Jeśli masz problem związany z komputerem stosowanym w domowym lub profesjonalnym studiu, to tu jest odpowiednie miejsce, aby się nim zająć.
-
Zbynia - Posty:7665
- Rejestracja:sobota 09 paź 2004, 00:00
Re: Komputer - konfiguracja 2012
Post
autor: Zbynia » środa 03 paź 2012, 22:18
aha wracając do mobilnych procków - zapoznaj się proszę z testami zanim zaczniesz negować - sam do tego podchodzę bardzo sceptycznie ale to jest naprawdę niewielka różnica w stosunku do "stacjonarnych" procesorów
nie to co wcześniej że połowę wolniej było normą
-
MrExplosion - Posty:471
- Rejestracja:piątek 15 wrz 2006, 00:00
Post
autor: MrExplosion » czwartek 04 paź 2012, 00:03
...
W praktyce (przynajmniej u mnie) zawsze wychodzi, że stacjonarki się nie ulepsza tylko kupuje nową.
Bo jak wielu ludzi nie potrafisz rozsądnie zaplanować modernizacji. Choć oczywiście przychodzi kiedyś moment, że wymienia się znaczną część PC na raz (np. płyta+CPU+pamięć - tak miałem ostatnio jak przesiadałem się z X2 3600+, 4 GB RAM DDR2 na i5 2400, 16 GB RAM DDR3)
...
To jak rozsądnie zaplanować modernizację? Ja staram się zrównoważyć części składowe komputera, tak żeby nie robić wąskiego gardła. Wychodzę też z założenia, że kupuje się na tyle mocny sprzęt żeby po 2 latach nie trzeba zmieniać wszystkiego. A po 4-5 latach z kolei nie opłaca się modernizować.
Co do procesorów i5 to faktycznie stacjonarne są sporo szybsze od mobilnych, ale nic dziwnego skoro są 4-rdzeniowe a mobilne 2-rdzeniowe. W i7 różnic praktycznie nie ma. Czyli można mieć laptopa o wydajności zbliżonej do stacjonarki.
Ta dyskusja zaczęła się od tego, że ktoś wcześniej zapytał o wybór laptopa. I najlepszą opcją W LAPTOPIE wydaje mi się właśnie quad i7. Za 4 tysiące można kupić lapka o wydajności zestawu stacjonarnego za 3500zł (lub bardzo zbliżonej).
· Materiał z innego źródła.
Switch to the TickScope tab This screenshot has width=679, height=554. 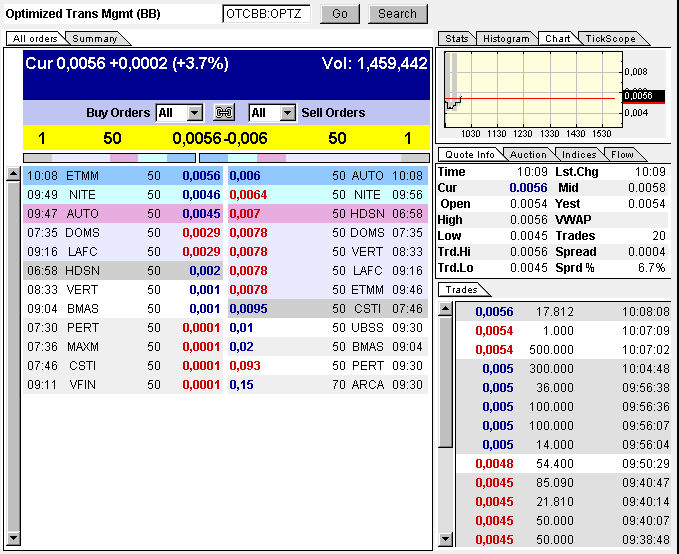[607, 39]
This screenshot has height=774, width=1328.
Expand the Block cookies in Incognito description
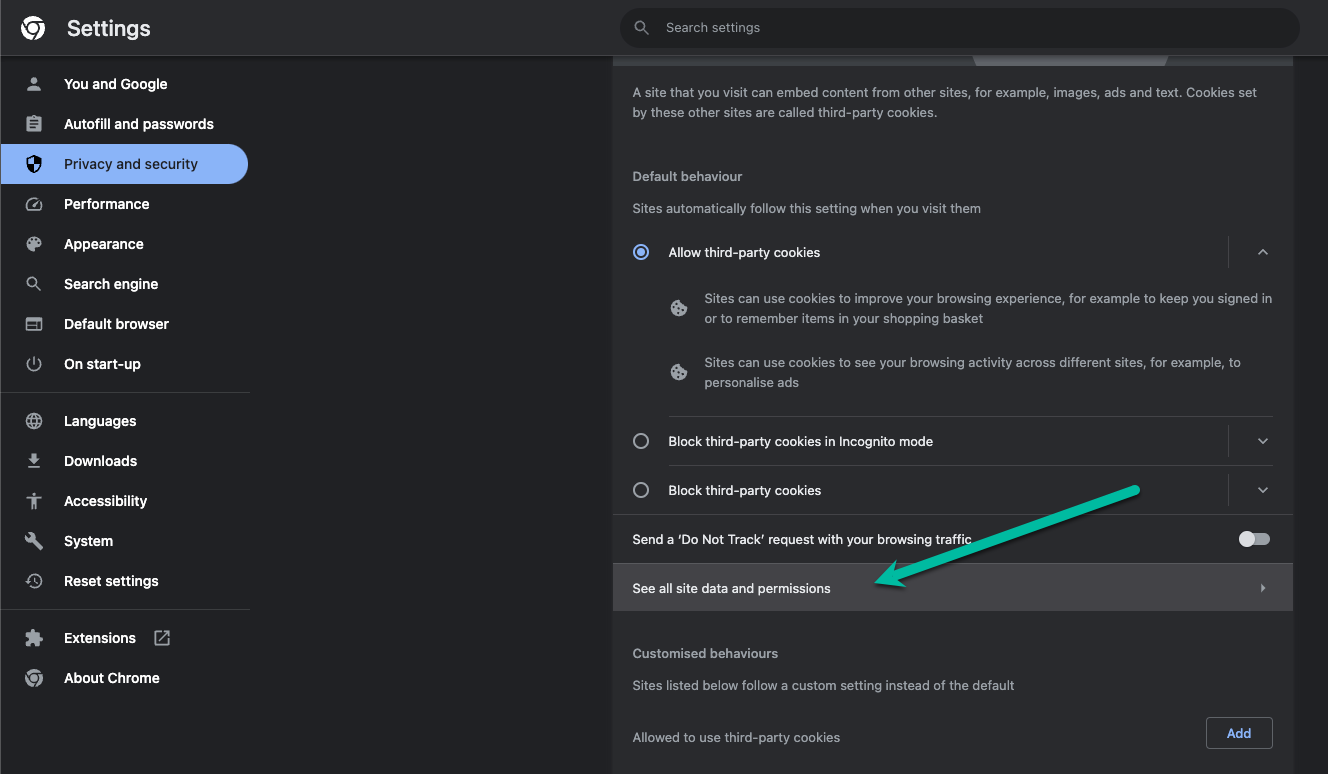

I ten sam laptop będzie też 2 razy szybszy niż jego kilkaset złotych tańsza wersja z i5. 100% więcej mocy za 30% większą cenę. Nie upieram się, że mam rację, bo może wszystkiego nie wiem, ale to co napisałem wydaje mi się najbardziej logicznym wyborem.
-
Kyle - Posty:923
- Rejestracja:środa 03 paź 2007, 00:00
Post
autor: Kyle » czwartek 04 paź 2012, 07:43
miałem x2 4200 i bardziej mi się opłaciło kupić nowy a ten sprzedać niż dokupić jakieś x2 5600..potem wjechało core 2 duo i woszem mogłem 4 rdzenie zakupić ale było mało czasu do pojawienia się sandy (poprzednie i już były na rynku a jak 4 rdzenie staniały to okazalo się że platforma zdechnie)
No dobra ... tylko po co mam zmianiać obudowę, zasilacz, napęd DVD, dysk twardy, kartę graficzną, wentylatory ... nawet jak nie ma potrzeby?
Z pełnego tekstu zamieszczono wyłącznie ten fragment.